What you write should match, word for word, the lines from the one containing "Given: Click the green Sign up button" through the end of the data, with no pictures.
Available records: Begin
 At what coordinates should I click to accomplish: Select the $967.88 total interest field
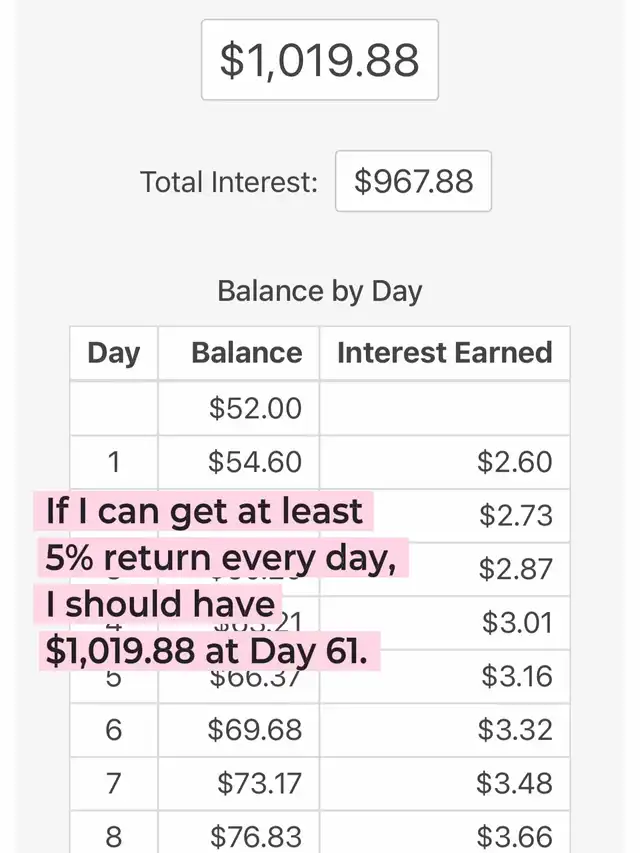click(x=413, y=181)
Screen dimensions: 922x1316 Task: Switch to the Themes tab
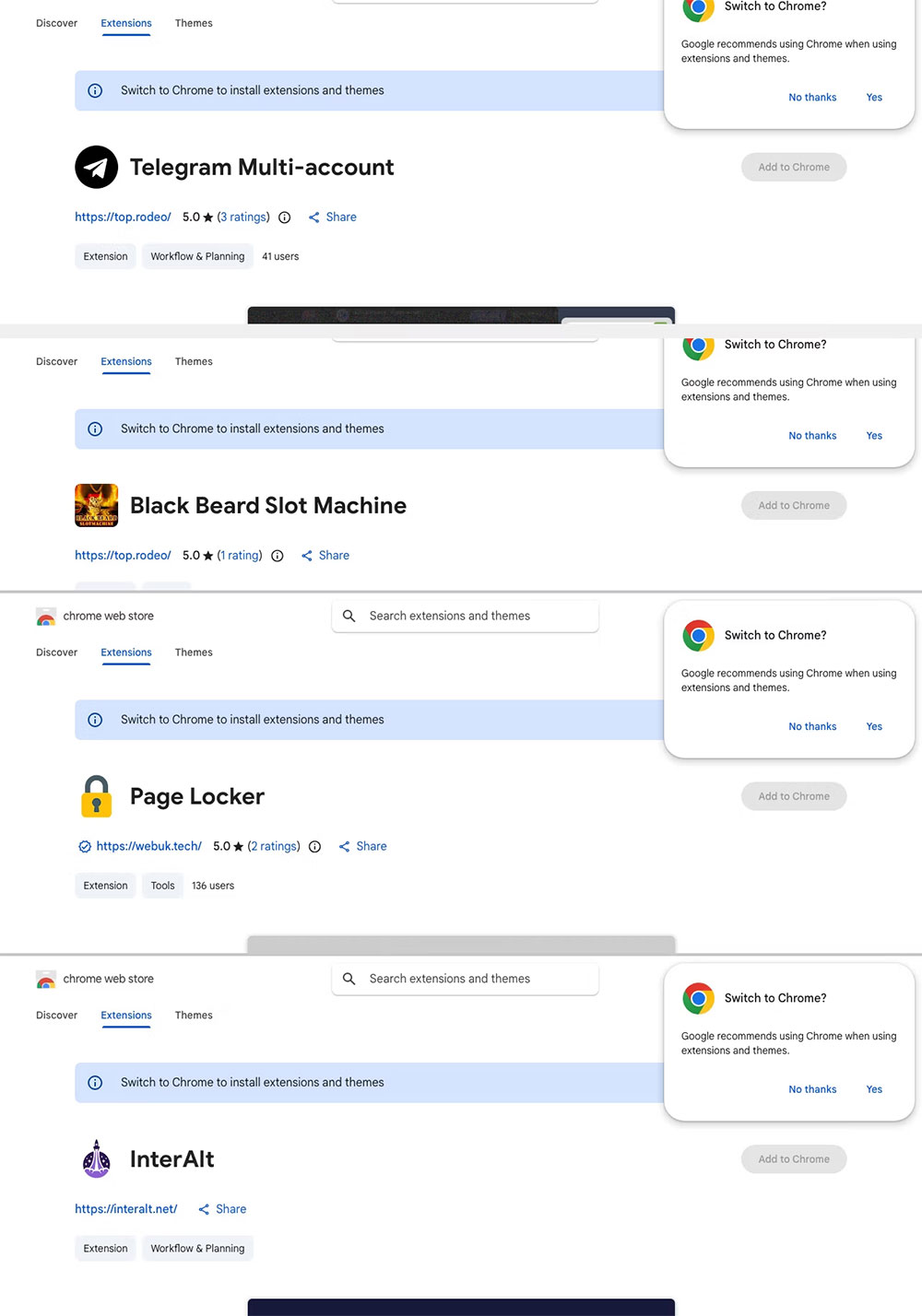193,652
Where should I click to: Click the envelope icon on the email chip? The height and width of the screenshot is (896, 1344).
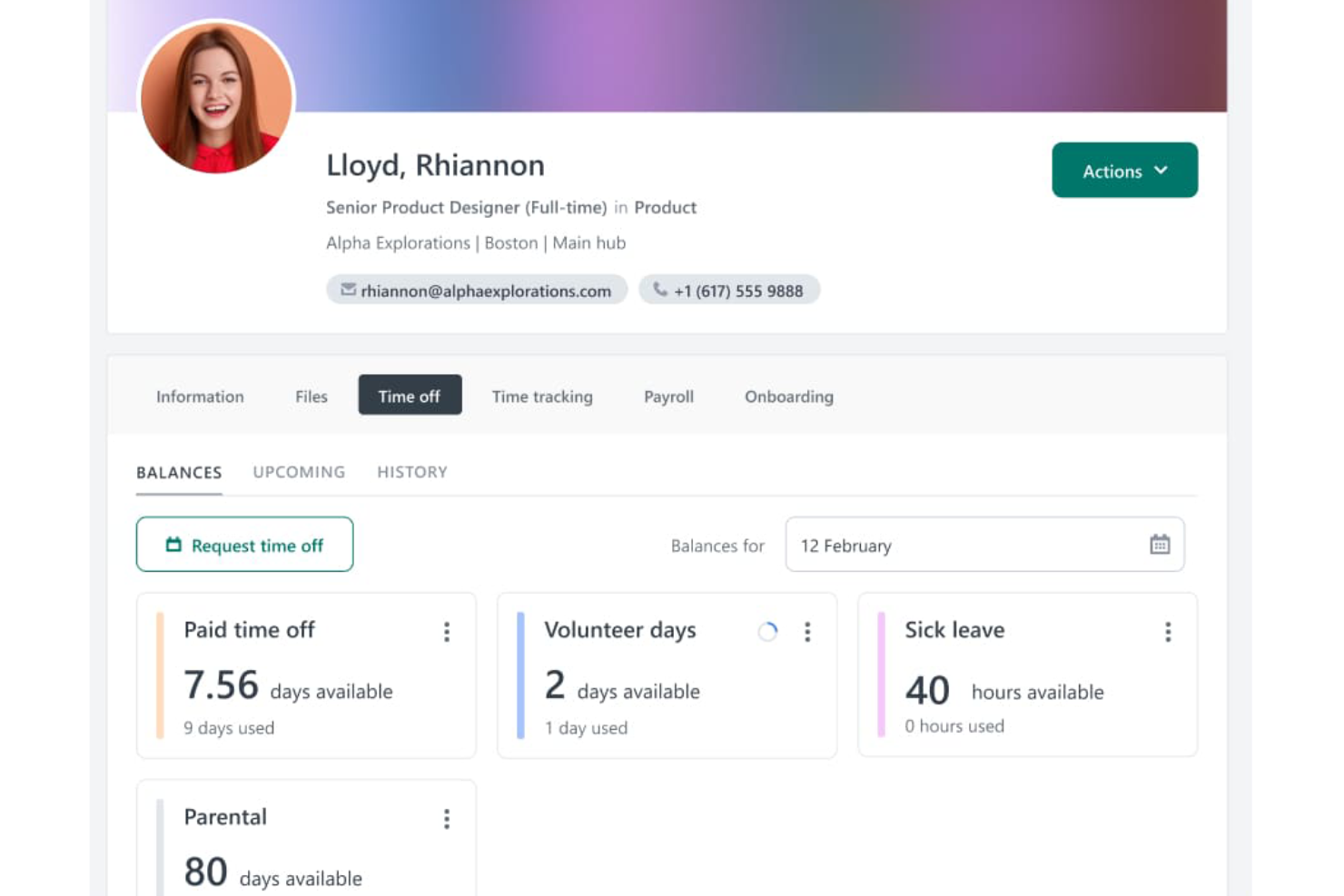pos(349,290)
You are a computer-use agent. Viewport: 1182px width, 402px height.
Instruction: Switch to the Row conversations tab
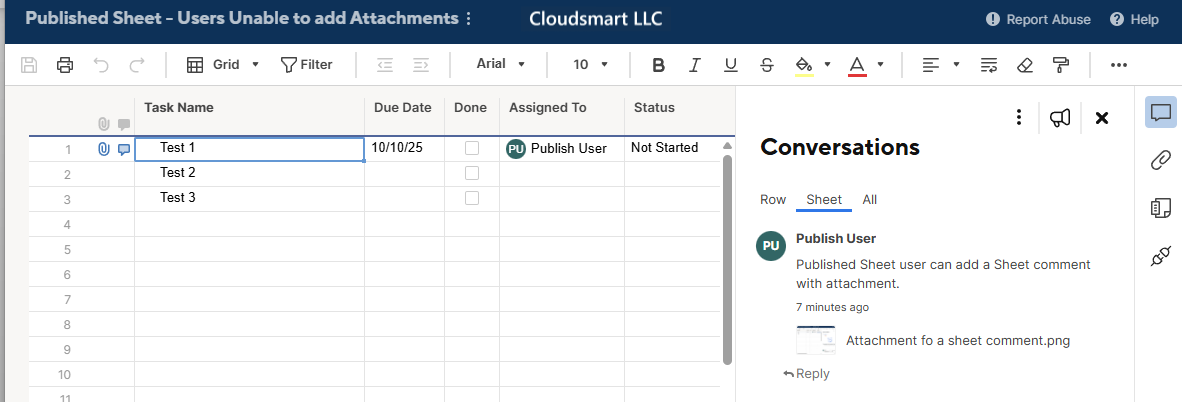click(x=773, y=200)
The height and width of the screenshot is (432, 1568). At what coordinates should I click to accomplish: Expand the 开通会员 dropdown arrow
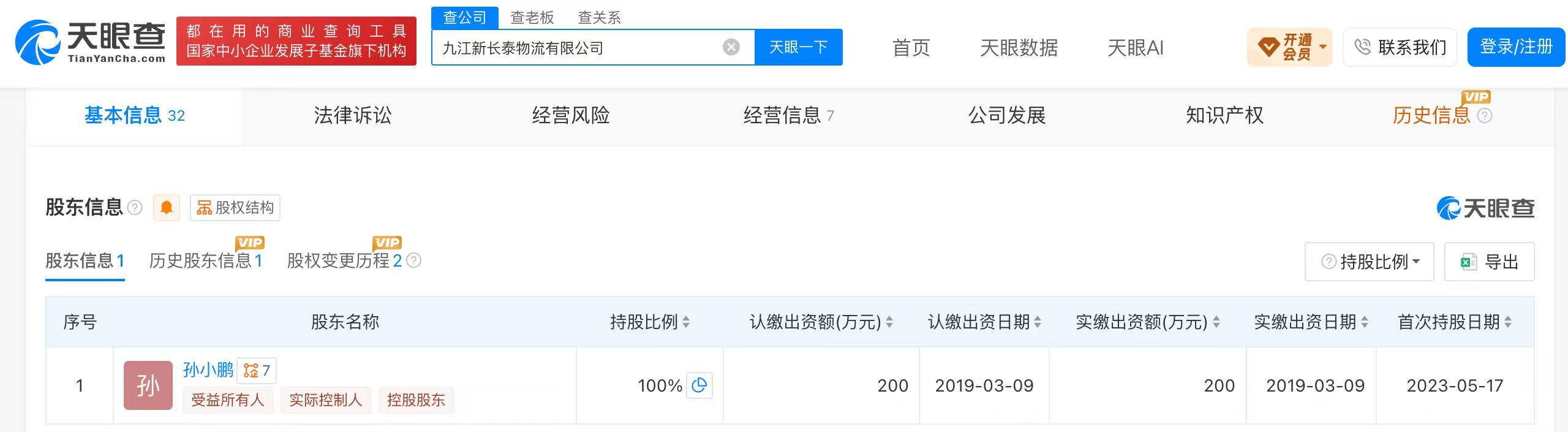pos(1323,47)
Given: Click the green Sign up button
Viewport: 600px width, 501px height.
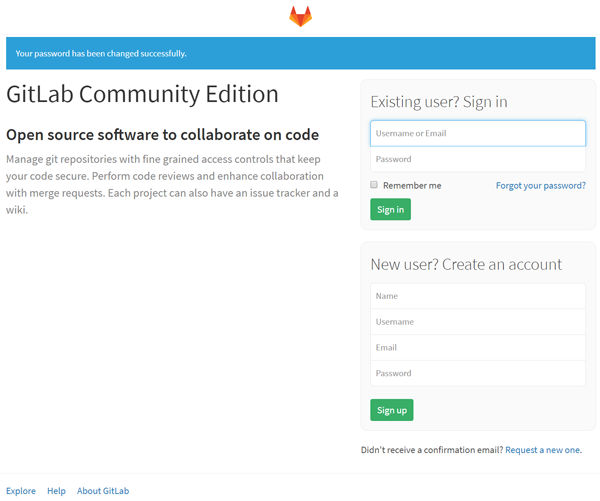Looking at the screenshot, I should click(391, 410).
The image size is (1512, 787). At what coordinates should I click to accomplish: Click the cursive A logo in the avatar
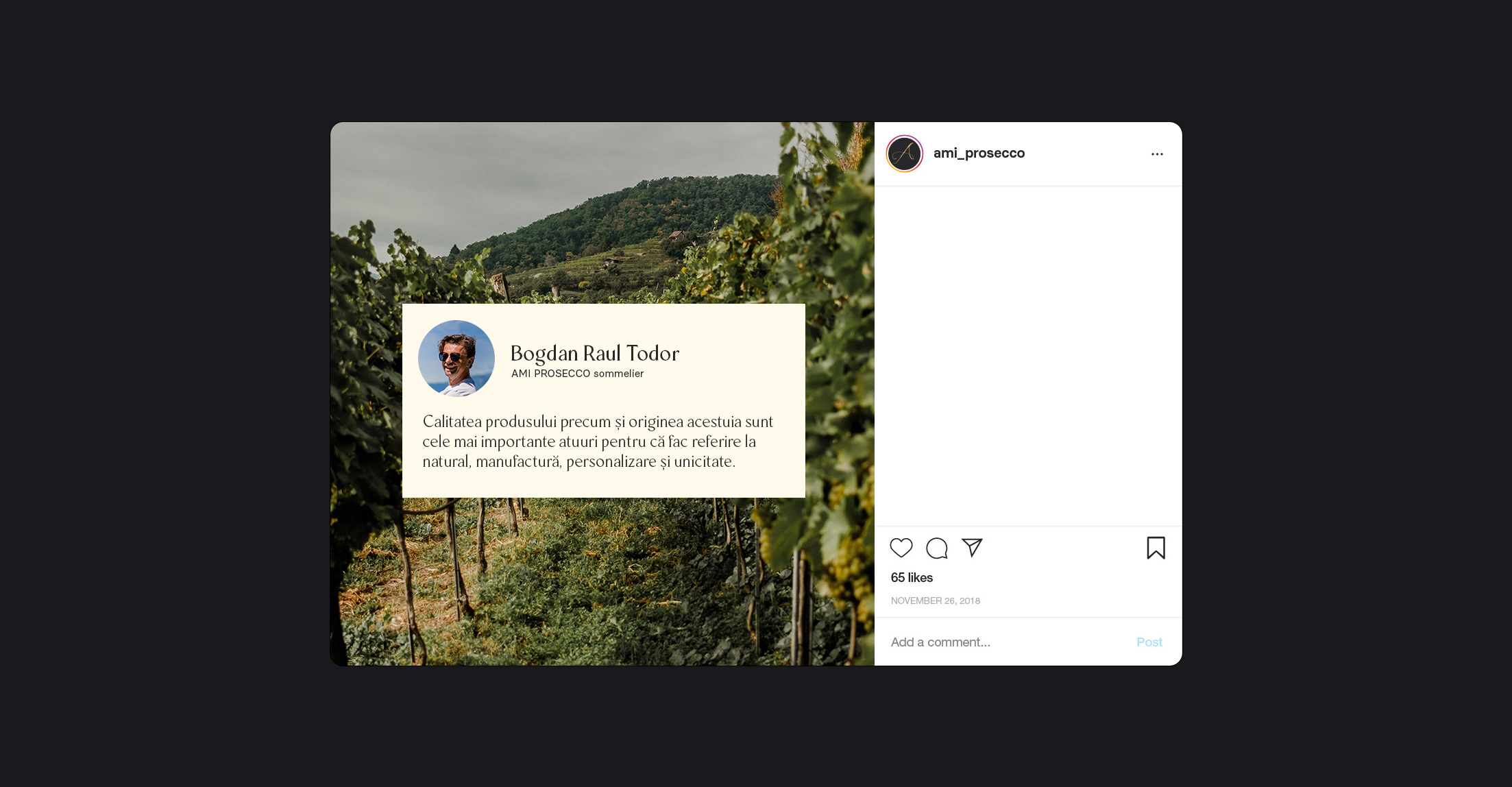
Available records: End
- _Solved exercise_:
Given: Click the green Sign up button
Viewport: 600px width, 501px height.
Looking at the screenshot, I should click(391, 410).
The image size is (1512, 787). At what coordinates should I click to accomplish: Click the cursive A logo in the avatar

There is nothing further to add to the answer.